:: JOB ::
Reproduce the data below word for word, from the first line to the last, without changing anything.

--- begin ---

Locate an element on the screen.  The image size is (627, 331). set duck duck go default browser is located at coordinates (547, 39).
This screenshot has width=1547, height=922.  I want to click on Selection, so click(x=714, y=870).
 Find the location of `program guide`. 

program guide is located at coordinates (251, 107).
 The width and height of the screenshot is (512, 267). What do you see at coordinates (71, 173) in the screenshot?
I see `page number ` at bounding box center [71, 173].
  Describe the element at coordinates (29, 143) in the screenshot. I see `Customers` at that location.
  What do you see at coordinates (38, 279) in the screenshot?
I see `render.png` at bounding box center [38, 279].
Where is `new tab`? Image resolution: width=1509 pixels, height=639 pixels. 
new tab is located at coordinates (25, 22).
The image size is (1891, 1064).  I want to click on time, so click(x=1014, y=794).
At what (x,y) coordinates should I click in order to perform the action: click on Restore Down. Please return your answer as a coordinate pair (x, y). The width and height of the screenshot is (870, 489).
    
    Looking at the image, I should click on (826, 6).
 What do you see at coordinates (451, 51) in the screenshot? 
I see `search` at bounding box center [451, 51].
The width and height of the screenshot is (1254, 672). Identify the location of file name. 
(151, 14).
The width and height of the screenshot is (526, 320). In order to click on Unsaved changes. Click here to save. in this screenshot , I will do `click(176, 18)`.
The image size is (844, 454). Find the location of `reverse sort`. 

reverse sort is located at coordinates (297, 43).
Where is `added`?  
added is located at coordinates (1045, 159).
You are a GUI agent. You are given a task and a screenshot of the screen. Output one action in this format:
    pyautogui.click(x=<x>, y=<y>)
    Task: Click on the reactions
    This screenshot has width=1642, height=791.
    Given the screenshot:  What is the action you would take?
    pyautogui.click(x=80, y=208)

--- end ---

:: CORRECT OUTPUT ::
Locate an element on the screen.  The image size is (627, 331). set duck duck go default browser is located at coordinates (547, 39).
This screenshot has width=1547, height=922.  I want to click on Selection, so click(x=714, y=870).
 Find the location of `program guide`. 

program guide is located at coordinates (251, 107).
 The width and height of the screenshot is (512, 267). What do you see at coordinates (71, 173) in the screenshot?
I see `page number ` at bounding box center [71, 173].
  Describe the element at coordinates (29, 143) in the screenshot. I see `Customers` at that location.
  What do you see at coordinates (38, 279) in the screenshot?
I see `render.png` at bounding box center [38, 279].
Where is `new tab`? Image resolution: width=1509 pixels, height=639 pixels. 
new tab is located at coordinates (25, 22).
The image size is (1891, 1064).  I want to click on time, so click(x=1014, y=794).
At what (x,y) coordinates should I click in order to perform the action: click on Restore Down. Please return your answer as a coordinate pair (x, y). The width and height of the screenshot is (870, 489).
    
    Looking at the image, I should click on (826, 6).
 What do you see at coordinates (451, 51) in the screenshot? 
I see `search` at bounding box center [451, 51].
The width and height of the screenshot is (1254, 672). Identify the location of file name. 
(151, 14).
The width and height of the screenshot is (526, 320). In order to click on Unsaved changes. Click here to save. in this screenshot , I will do `click(176, 18)`.
The image size is (844, 454). Find the location of `reverse sort`. 

reverse sort is located at coordinates (297, 43).
Where is `added`?  
added is located at coordinates (1045, 159).
You are a GUI agent. You are given a task and a screenshot of the screen. Output one action in this format:
    pyautogui.click(x=<x>, y=<y>)
    Task: Click on the reactions
    This screenshot has width=1642, height=791.
    Given the screenshot:  What is the action you would take?
    pyautogui.click(x=80, y=208)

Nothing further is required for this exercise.